The plurality says that a suspect must “expressly invoke the privilege against self-incrimination.” Ante, at 1. But does it really mean that the suspect must use the exact words “Fifth Amendment”? How can an individual who is not a lawyer know that these particular words are legally magic? Nor does the Solicitor General help when he adds that the suspect may “mak[e] the claim ‘in any language that [the questioner] may reasonably be expected to understand as an attempt to invoke the privilege.’” . . . What counts as “making the claim”? Suppose the individual says, “Let’s discuss something else,” or “I’m not sure I want to answer that”; or suppose he just gets up and leaves the room. Cf. Davis v. Mississippi, 394 U. S. 721, 727, n. 6 (1969) (affirming “the settled principle that while the police have the right to request citizens to answer voluntarily questions concerning unsolved crimes[,] they have no right to compel them to answer”); Berkemer v.

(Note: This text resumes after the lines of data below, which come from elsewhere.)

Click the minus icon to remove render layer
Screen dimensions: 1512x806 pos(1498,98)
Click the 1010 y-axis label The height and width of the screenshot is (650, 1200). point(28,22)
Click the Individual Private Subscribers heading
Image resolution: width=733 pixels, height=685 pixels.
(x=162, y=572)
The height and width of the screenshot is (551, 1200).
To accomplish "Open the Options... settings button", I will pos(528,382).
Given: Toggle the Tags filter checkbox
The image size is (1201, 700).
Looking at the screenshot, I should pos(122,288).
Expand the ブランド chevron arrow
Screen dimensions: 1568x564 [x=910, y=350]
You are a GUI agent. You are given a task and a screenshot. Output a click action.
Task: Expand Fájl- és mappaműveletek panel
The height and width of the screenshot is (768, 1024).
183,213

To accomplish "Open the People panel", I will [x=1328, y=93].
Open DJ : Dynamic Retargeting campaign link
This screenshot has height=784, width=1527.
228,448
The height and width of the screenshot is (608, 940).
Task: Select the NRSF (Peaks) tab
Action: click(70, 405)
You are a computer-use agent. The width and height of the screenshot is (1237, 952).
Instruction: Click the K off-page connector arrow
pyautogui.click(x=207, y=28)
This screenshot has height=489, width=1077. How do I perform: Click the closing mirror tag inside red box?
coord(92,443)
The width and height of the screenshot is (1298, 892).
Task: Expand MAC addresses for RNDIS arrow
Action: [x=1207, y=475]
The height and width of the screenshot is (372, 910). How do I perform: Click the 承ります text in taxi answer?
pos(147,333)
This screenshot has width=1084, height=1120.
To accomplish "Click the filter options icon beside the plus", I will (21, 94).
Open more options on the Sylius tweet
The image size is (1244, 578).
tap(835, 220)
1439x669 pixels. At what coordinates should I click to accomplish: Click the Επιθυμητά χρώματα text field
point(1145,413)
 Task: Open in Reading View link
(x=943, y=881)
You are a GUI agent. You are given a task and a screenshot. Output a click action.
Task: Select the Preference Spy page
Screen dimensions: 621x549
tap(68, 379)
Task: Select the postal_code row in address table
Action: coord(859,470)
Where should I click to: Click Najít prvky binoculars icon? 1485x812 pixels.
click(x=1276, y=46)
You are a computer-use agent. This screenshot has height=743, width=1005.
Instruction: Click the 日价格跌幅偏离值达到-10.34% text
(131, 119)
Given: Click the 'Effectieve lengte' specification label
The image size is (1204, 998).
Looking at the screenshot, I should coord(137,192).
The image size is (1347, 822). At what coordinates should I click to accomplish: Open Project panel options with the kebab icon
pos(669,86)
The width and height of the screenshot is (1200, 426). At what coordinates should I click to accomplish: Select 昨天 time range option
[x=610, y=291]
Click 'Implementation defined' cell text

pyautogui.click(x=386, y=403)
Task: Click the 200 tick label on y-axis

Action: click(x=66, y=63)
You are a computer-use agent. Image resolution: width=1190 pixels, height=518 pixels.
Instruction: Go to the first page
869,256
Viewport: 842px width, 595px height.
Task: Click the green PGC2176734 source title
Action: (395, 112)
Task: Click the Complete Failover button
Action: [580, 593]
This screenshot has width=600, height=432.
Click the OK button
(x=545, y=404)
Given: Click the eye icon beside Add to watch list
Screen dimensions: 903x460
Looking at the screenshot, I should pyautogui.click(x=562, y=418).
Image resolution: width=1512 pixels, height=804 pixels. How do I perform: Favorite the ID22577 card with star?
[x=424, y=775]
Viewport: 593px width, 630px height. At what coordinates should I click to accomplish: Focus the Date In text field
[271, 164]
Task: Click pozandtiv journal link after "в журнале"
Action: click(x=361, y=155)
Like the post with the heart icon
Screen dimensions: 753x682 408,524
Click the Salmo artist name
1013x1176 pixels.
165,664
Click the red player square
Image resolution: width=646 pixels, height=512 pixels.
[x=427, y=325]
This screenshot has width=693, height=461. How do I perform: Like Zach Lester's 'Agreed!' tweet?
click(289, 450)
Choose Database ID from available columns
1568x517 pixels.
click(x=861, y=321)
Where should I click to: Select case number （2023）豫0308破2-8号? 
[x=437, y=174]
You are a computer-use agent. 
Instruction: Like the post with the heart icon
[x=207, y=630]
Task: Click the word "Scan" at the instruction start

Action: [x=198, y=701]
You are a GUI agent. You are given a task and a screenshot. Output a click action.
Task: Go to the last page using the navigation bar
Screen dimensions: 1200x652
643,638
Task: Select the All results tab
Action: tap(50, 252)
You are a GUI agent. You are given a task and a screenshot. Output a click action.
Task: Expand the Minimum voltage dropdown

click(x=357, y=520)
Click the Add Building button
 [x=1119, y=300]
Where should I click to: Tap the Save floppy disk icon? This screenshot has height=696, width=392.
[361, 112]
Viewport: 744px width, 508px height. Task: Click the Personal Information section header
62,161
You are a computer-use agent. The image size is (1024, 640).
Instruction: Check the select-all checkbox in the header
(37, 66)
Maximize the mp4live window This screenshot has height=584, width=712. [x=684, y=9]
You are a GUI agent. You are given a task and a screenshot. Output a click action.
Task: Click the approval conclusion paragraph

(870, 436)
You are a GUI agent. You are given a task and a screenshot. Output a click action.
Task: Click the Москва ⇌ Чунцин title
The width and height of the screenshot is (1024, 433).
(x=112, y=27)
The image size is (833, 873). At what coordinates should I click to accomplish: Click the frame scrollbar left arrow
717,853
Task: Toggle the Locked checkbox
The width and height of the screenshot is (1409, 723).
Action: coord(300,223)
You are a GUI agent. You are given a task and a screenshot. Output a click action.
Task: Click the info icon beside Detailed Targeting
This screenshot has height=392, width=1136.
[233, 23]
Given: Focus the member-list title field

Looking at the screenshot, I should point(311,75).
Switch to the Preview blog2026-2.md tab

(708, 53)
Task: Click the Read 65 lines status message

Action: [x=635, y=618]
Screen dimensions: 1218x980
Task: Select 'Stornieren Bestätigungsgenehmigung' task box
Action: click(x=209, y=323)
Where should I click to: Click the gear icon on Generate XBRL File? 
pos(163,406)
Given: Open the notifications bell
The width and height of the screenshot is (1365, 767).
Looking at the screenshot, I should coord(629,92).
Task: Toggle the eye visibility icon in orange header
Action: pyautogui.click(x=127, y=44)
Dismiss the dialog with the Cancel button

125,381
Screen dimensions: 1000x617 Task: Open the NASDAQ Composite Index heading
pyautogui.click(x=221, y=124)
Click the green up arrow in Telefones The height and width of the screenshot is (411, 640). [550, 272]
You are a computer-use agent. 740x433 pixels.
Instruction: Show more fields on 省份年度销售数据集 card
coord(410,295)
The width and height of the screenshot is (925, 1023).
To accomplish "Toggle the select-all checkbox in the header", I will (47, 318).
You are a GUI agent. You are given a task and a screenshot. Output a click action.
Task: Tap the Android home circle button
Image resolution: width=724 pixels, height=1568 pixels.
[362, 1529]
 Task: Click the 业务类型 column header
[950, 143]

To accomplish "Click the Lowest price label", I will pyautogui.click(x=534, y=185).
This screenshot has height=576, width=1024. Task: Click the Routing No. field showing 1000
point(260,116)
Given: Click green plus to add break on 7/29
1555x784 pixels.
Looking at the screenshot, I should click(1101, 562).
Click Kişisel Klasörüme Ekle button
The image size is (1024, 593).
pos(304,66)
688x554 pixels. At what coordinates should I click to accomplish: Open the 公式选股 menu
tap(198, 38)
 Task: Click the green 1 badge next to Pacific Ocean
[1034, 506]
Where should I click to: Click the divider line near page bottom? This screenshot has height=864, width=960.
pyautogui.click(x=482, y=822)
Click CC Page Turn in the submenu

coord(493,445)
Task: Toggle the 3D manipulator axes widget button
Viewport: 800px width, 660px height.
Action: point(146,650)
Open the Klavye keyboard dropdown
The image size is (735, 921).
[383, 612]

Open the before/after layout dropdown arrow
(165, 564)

McCarty, 468 U. S. 420, 439 (1984) (noting that even someone detained in a Terry stop“is not obliged to respond” to police questions); Florida v. Royer, 460 U. S. 491, 497–498 (1983) (plurality opinion). How is simple silence in the present context any different?

. . . .

Far better, in my view, to pose the relevant question directly: Can one fairly infer from an individual’s silence and surrounding circumstances an exercise of the Fifth Amendment’s privilege? The need for simplicity, the constitutional importance of applying the Fifth Amendment to those who seek its protection, and this Court’s case law all suggest that this is the right question to ask here. And the answer to that question in the circumstances of today’s case is clearly: yes.